Reproduce the stretch of the classroom pulley story from "What is X? Why" through "his home assignment.", substituting "Land Rover" for "Mini Moke".

#### Passage given
--- start ---

What is X? Why is Y? Physics in 7th Grade

MOKE UP A GUM TREE
Mechanics – Class 7 – Main Lesson

“What did you do at school today children?” asked Mother of her twins, Tan and Lily.

“We hung Nyyl’s Mini Moke up in a tree.” Answered Tan carelessly as he colored in a drawing on his home assignment.

“No seriously; you know your father and I are interested in your education (it costs enough!) – what did Tan mean Lily?”

“That’s right;” said tan’s blond 13-year-old sister “using a pulley we lifted the car right up the big gum tree – about 4 meters high! It sure looked funny; the whole school came to have a look. ‘How did you get it up there?!’ they all said. We showed them that just a couple of children could pull the chains – it took a fair bit of time but – and move the Moke up and down as we liked.”

“Good heavens, and what was that lesson supposed to be, vehicle transport?” Tan stopped for a moment, a puzzled frown crossing his dark features. “Um, it’s a kind of toss-up between science – physics in particular – and maths. Nyyl told us it could be programmed in either, depending on the emphasis; and as his emphasis was going to be the expression of The 7 Mechanical Principles in equation form, with lots of problem-solving, it would be maths.

We’re doing it as a middle lesson, in the Numeracy stream – the Applied Number (Will) stand actually. Nyyl said there’d be a lot of hands-on stuff right through the three weeks.” Tan went back to the mechanical device he was making; again something to do with cars, but only a model car this time. He was tying a rubber band to the tow-bar and sliding it down a tilted painted board.

Lily came back from the bookshelf with an encyclopedia and began looking up the word ‘quoin’!? Mother went on with her needlework. “A needle’s a wedge.” Remarked Tan, but she ignored it as she considered the spiritual implications of this 7 Mechanical Principles unit.

Even though there was a particularly evident cerebral element in Mechanics Maths, this was still a middle lesson, with its heart/art imperatives. Numeracy is the 2^nd stream of the 4 middle lessons, calling on the astral forces in the child’s soul – especially as these impress upon the diaphragm. “I wonder if Nyyl will explain how the diaphragm functions as a mechanical principle – physically at least?”

--- end ---

#### Recorded information
--- start ---

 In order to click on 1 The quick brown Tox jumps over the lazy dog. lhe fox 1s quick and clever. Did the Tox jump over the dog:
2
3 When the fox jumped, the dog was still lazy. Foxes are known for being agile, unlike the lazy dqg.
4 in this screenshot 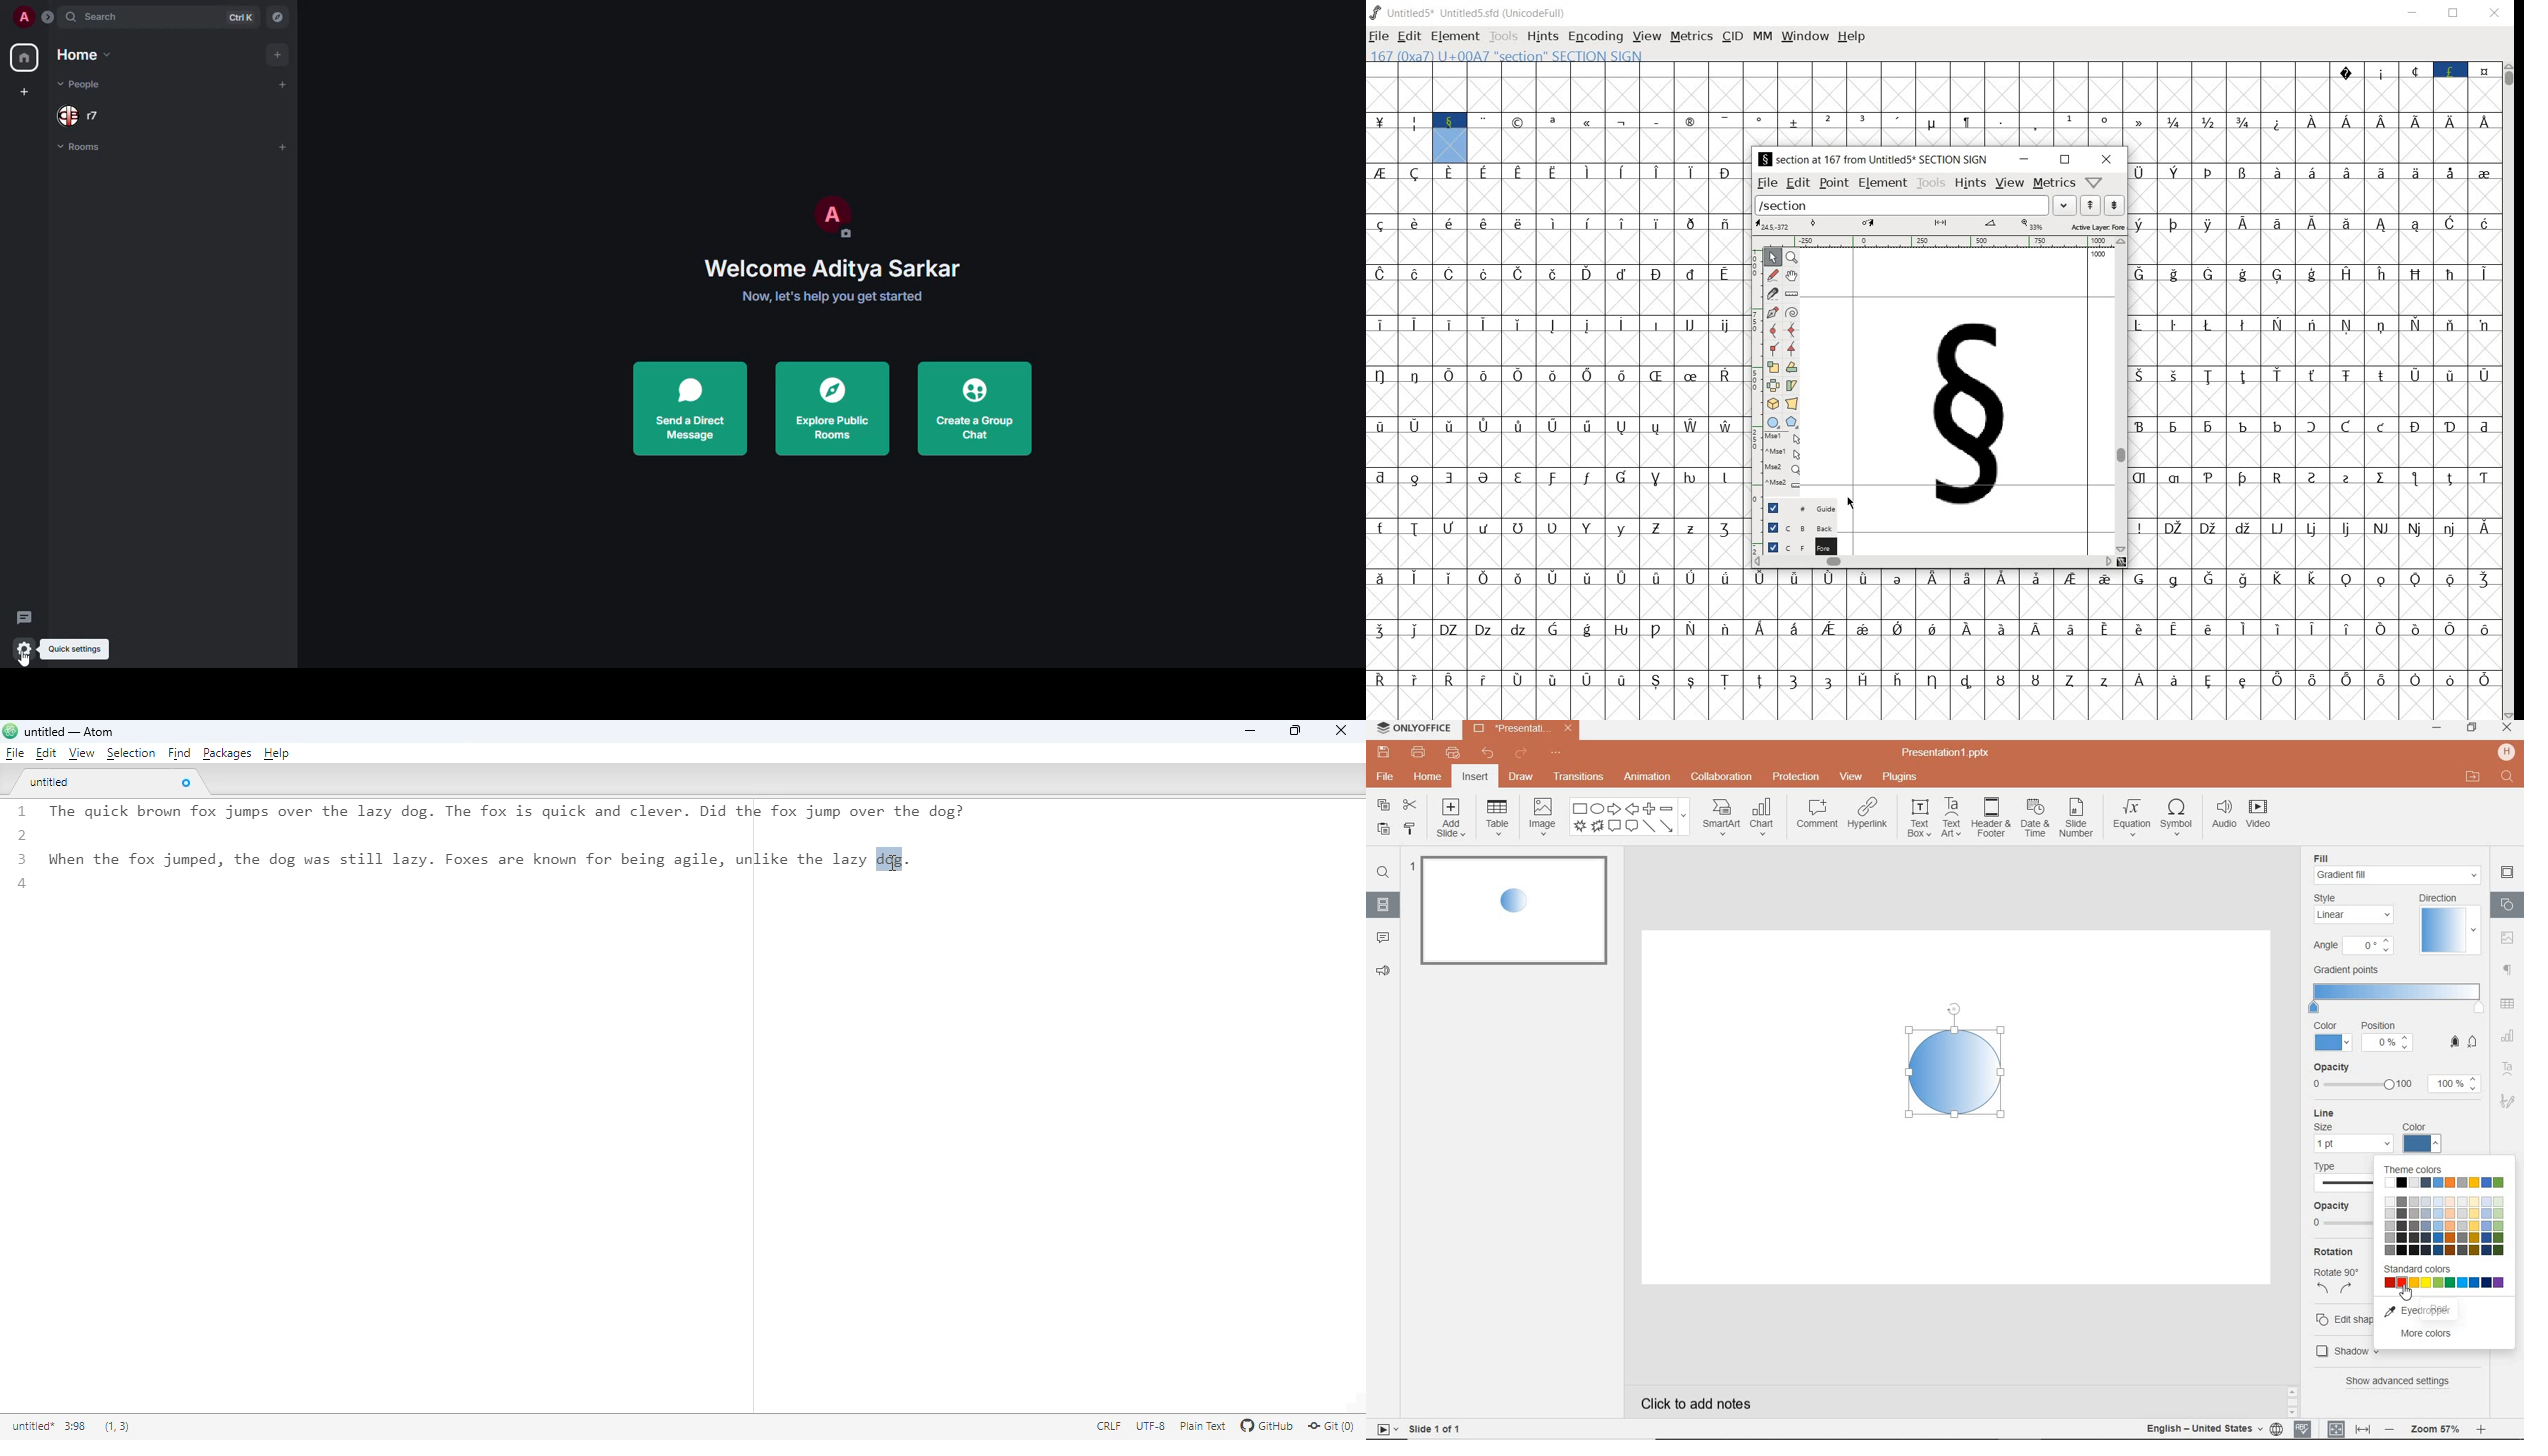, I will do `click(497, 852)`.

--- end ---

#### Answer to the problem
What is X? Why is Y? Physics in 7th Grade

MOKE UP A GUM TREE
Mechanics – Class 7 – Main Lesson

“What did you do at school today children?” asked Mother of her twins, Tan and Lily.

“We hung Nyyl’s Land Rover up in a tree.” Answered Tan carelessly as he colored in a drawing on his home assignment.